The authors of the study in JAMA Internal Medicine identified 725,000 Medicare fee-for-service patients who broke a hip during a 4-year period between 2005 and 2009; just over 60,000 of them, or 8%, lived in a nursing home prior to sustaining a hip fracture. It was these 60,000 who were the basis of the study:  the vast majority were women (75%), white (92%) and demented (91%). They also tended to have multiple chronic diseases and to have difficulty with many basic daily activities, which is hardly surprising, as their illnesses and their impairments were precisely why they lived in the nursing home.

After their hip fractures, many patients went downhill quickly. Fully 36% were dead within 6 months. Among those who survived to the 6 month mark, over a quarter had become totally dependent in walking. By the time a year had elapsed, just under half of the residents who had fractured their hip had died. Only 1 in 5 of those who started out being fairly independent in walking had regained their previous level of function. Risk factors for death or disability included male sex, advanced age, white race, multimorbidity, cognitive impairment, and dependence in basic activities. Of note, patients treated non-operatively (11.8% of the sample) did particularly poorly in terms of physical functioning and survival.

These findings fit with the results of earlier, smaller studies. But I couldn’t help asking, as I read this dismal portrait of life-after-hip-fracture-in-the-nursing-home, what happens to people who live in a nursing home who don’t break a hip? How many of them decline? The study in JAMA Internal Medicine had no control group, no nursing home residents with a comparable degree of physical and mental impairment, cared for during the same time period, who happened not to sustain a hip fracture.

I turned up another study also published this year entitled “Natural course of dependency in residents of long-term care facilities: prospective follow-up study.” The study was carried out in Dutch nursing homes and it included both people who had hip fractures along with those who did not. The population was reasonably similar to the US nursing home Medicare population: 75% were women and their mean age was 84. The Dutch have a system for reporting dependency that is different from (and more sophisticated than) the American approach: they report on the “Care Dependency Scale (CDS),” a 15-item scale that grades patients from 15 (totally dependent) to 75 (almost independent in eating, dressing, walking, and dressing). What they found was that among 890 Dutch nursing home residents, just under 15% had died at 6 months and another 18% had died by one year. But the degree of dependency at baseline was strongly predictive of the outcome, with higher dependency leading to greater likelihood of death, even after correcting for gender, age, and the presence of diagnoses such as cancer or dementia. Among residents in the low CDS group (that is, the most independent people), 20% actually improved over a 12-month period and the vast majority (80%) remained unchanged. Among residents in the highest CDS group (the most dependent people), no one improved, 64% remained stable over 6 months, and 36% got worse. The middle group, not surprisingly, fell between these extremes.

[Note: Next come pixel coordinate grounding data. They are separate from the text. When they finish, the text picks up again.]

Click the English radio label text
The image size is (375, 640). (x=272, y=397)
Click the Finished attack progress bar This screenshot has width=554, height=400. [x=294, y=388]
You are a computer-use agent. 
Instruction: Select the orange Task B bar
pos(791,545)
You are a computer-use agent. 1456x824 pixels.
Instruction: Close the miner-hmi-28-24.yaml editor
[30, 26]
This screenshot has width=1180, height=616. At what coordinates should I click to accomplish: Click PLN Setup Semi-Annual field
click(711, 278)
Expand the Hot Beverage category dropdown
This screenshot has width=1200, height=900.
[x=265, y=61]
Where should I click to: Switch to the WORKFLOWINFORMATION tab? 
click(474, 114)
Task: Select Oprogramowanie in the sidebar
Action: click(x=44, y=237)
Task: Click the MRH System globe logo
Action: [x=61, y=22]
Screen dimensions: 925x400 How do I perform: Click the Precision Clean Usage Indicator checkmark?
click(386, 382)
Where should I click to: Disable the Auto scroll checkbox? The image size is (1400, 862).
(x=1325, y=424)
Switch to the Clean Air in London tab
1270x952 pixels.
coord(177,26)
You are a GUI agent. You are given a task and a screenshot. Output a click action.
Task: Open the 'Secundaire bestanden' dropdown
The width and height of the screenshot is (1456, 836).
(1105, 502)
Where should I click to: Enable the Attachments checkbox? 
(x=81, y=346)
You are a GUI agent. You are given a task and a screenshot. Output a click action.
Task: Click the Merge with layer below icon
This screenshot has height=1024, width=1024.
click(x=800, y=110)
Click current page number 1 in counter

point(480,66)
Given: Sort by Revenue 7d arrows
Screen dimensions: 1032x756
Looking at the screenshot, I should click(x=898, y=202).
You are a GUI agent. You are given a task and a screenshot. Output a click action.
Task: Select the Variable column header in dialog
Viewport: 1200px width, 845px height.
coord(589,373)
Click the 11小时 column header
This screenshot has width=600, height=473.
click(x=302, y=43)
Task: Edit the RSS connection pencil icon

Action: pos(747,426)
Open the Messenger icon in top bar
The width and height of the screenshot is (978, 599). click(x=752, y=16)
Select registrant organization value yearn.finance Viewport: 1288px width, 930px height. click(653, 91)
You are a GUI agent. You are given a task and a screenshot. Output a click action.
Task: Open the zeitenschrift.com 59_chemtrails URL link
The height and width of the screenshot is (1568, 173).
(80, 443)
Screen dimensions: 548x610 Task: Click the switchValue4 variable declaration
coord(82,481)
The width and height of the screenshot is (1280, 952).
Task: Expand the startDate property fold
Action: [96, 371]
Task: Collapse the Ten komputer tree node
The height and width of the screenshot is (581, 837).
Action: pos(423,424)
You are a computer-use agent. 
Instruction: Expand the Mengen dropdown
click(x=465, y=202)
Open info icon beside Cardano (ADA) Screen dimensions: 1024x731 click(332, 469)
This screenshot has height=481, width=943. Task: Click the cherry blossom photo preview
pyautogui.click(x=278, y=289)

How did the nursing home residents in the Dutch study (some unknown fraction of whom fell and broke a hip) compare to the nursing home residents in the American study (who were selected based on their having fallen, broken a hip, and been hospitalized)? Those with hip fracture did worse: over the course of a year, 80% deteriorated markedly in their independence, compared to only 36% of the worst-off Dutch residents; and by 6 months, 36% had died, compared to about 20% of the worst-off Dutch.

These comparisons are approximate at best, but they give some hint of what the Medicare nursing home residents might have expected if they hadn’t broken a hip. So while a hip fracture does represent a turning point, admission to a nursing home in the first place also represents a turning point, a transition to life’s final chapter. Thus while it is eminently reasonable to offer palliative care alongside of surgery to all nursing home residents who break a hip, it would be even better to offer palliative care alongside conventional medical care to everyone in the nursing home.